The new complex would be built on the North Circular road close to the existing Neasden rail depot with a link road giving easy access to the North Circular.
But this week the Freight Transport Association expressed "considerable reservations" about the scheme and said that it would be totally opposed to any form of pressure on hauliers to use the site.
"We can see environmental problems developing with the Neasden site," said an FTA spokesman, "and we can see pressure being used if the place was open and few people were using it."
The Road Haulage Association joined in with a comment that it did not think the complexes would be successful. "They will be very expensive and would add to the costs of the haulier.
"This could be the first step towards a total ban on trucks in London," said a spokesman. "I think it will be found that they are impracticable," he added.
Brent Borough Council, in whose area the Neasden complex would be, might welcome the scheme as it would allow them to have link roads at Wembley Stadium which would also relieve congestion as well as help the trucks.
Until now the roads have not been thought necessary because traffic flows have not been high enough to justify them, but with increased heavy vehicle traffic using the depot it is now thought that the roads would be viable.
A GLC report to a joint meeting of its planning and transport committees last week said that the Neasden complex could give employment to 1,000 people on the 60,000sqm -(650,000sqft) site.
Special sidings would be built to allow freight to be transferred from rail to road and vice versa allowing the complex to act as a grouping site for freight leaving London as well as a break bulk complex.
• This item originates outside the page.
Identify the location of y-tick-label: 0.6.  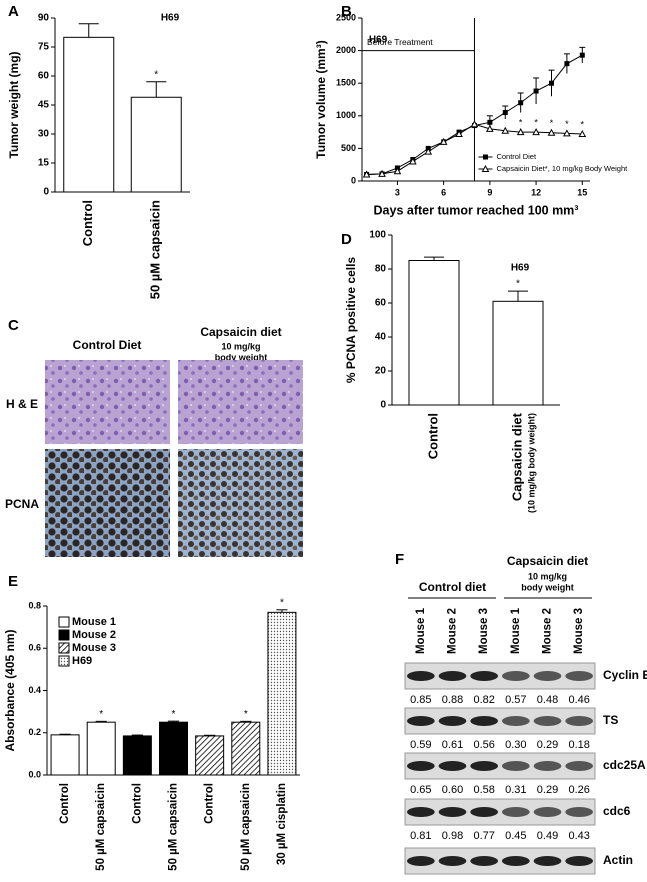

FTA objections on environmental grounds were answered by the GLC report which said that they expected to have to use careful landscaping to present an interesting road frontage and to use a wide range of colours on the buildings.
The report recognises that there will be problems with the land which is at present owned by British Rail, considering building a depot for the storage of imported cars on the site.
But questions of land must be tied up with questions of where the money is to come from to build the multi-million pound complex—and those that could follow it.
It is recognised by the GLC that it must attract a developer for the complex and it admits: "It is not clear at present whether the proposals would attract developers to take over the complete concept as a package deal."
A number of ways have been looked at ranging from the GLC acquiring the site, the commissioning of a developer to do the work to a scheme involving the developer taking complete charge of the job.
But either way it will be a long job if GLC cash is to be involved.
The report suggests that if council cash is to be used then the whole project may well have to wait until the 1980s.
Next step for the GLC, if the scheme is to carry on, is to hold discussions with the Brent Borough Council and British Rail.
The GLC's transport committee complained bitterly at its meeting last week that it was inundated with paper—but it can expect another weighty report on the future of the complex before the summer recess—and by that time it may have proposals for London's first break-bulk terminal.
Other sites besides Neasden are still being considered including Brentford Market, a much smaller site near A4/M4 and a "low standard" section of the North Circular.
An unnamed site with the possibility of river wharfage is also being looked at.
But with all the cautious optimism in the GLC report the council's treasurer has the last word—and it is a word of warning that the commercial viability needs to be more closely assessed.